American singer (1939–2012)

Kell Osborne (March 12, 1939 – January 29, 2012) was an American singer best known as a member of The Primes, a group which would later be known as The Temptations.

==Early years==
Kell Osborne was born in Birmingham, Alabama on March 12, 1939, he was raised by his deeply religious stepfather. His stepfather had wanted him to become a minister. However, he decided to be a singer. In 1955 he and his friends Eddie Kendricks, Paul Williams, and Willy Waller started a singing group known as The Cavaliers, and they began performing in Birmingham. In 1957 Waller left the group, and they were reduced to a trio. In 1958 they left Birmingham to break out into the music business. They settled in Cleveland, Ohio, where Milton Jenkins would become their manager.
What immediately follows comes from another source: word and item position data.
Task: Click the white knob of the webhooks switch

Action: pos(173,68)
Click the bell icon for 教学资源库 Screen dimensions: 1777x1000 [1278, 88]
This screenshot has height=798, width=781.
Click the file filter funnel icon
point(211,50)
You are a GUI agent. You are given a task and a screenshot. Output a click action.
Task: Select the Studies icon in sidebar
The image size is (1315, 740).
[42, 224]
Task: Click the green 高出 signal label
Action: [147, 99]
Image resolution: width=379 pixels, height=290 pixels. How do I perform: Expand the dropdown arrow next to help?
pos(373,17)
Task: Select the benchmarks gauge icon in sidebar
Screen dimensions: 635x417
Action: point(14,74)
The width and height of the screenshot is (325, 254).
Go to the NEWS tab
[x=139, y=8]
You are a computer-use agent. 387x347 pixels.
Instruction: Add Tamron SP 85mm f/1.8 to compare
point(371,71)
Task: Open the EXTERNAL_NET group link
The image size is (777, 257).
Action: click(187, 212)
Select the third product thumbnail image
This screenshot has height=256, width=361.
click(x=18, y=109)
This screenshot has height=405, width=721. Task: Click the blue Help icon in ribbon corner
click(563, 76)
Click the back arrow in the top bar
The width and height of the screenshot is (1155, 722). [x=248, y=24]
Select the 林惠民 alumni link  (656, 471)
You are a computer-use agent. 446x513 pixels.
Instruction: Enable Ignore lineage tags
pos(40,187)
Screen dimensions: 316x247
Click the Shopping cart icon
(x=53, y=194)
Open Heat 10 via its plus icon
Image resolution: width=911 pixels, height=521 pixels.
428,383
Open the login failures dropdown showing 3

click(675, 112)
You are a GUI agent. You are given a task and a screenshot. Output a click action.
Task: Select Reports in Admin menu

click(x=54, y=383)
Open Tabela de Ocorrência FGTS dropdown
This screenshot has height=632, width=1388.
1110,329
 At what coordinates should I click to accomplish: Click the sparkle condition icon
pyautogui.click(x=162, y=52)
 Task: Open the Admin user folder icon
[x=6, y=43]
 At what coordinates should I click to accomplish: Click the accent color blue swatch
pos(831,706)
They later moved to Detroit, Michigan, not too long after that Jenkins changed the group's name to The Primes, and they got a spin-off group known as The Primettes, members of that group included Diane (later Diana) Ross, Florence Ballard, Mary Wilson, and Betty McGlown. In 1960 Kell left the group and moved to Los Angeles, California to start a solo career, and as a result the group disbanded, Kendricks, and Williams would go on to become members of The Temptations.

==Career==
Kell signed with Lester Sill and Lee Hazlewood's Trey label, and Phil Spector became his producer. He recorded the songs "Bells Of St Mary's", and "That's Alright Baby". Atlantic Records picked up the songs for national distribution, they were both a hit in Baltimore, Maryland. Osborne later got out of his contract with the Trey label and signed with Class Records. There he recorded the songs "Chickadee", "Do You Mind", "Would You Laugh", and "Eye Of The Fire". In 1963 he signed with Capitol Records, however, he was drafted that year ending hopes of a future with Capitol. During this time his close friend and fellow soldier Billy Revis became his manager, Osborne recorded the songs "Yaya Yaya", and "Something For The Books". In 1965 his draft was up and he got out of the military. Osborne later signed with Warner Bros. Records. There he recorded the song "You Cant Outsmart A Woman". That was the only song to come of this record deal and Osborne left Warner Bros. not too long after. Many labels were interested in Osborne, however, his close friendship with Billy Revis held him back, keeping him from many good opportunities. The ABC label was interested in Osborne but not Revis, so Osborne got out of his management contract with Revis and signed with Mercury Records. But he wasn't very successful there so he left the Mercury label. In 1995 Osborne left the music business and took a job driving buses in order to keep a stable income.

He returned in 2005 releasing an album of new material with some initial interest shown by Universal Records. Kell Osborne has made many contributions to music over the years. He died on January 29, 2012.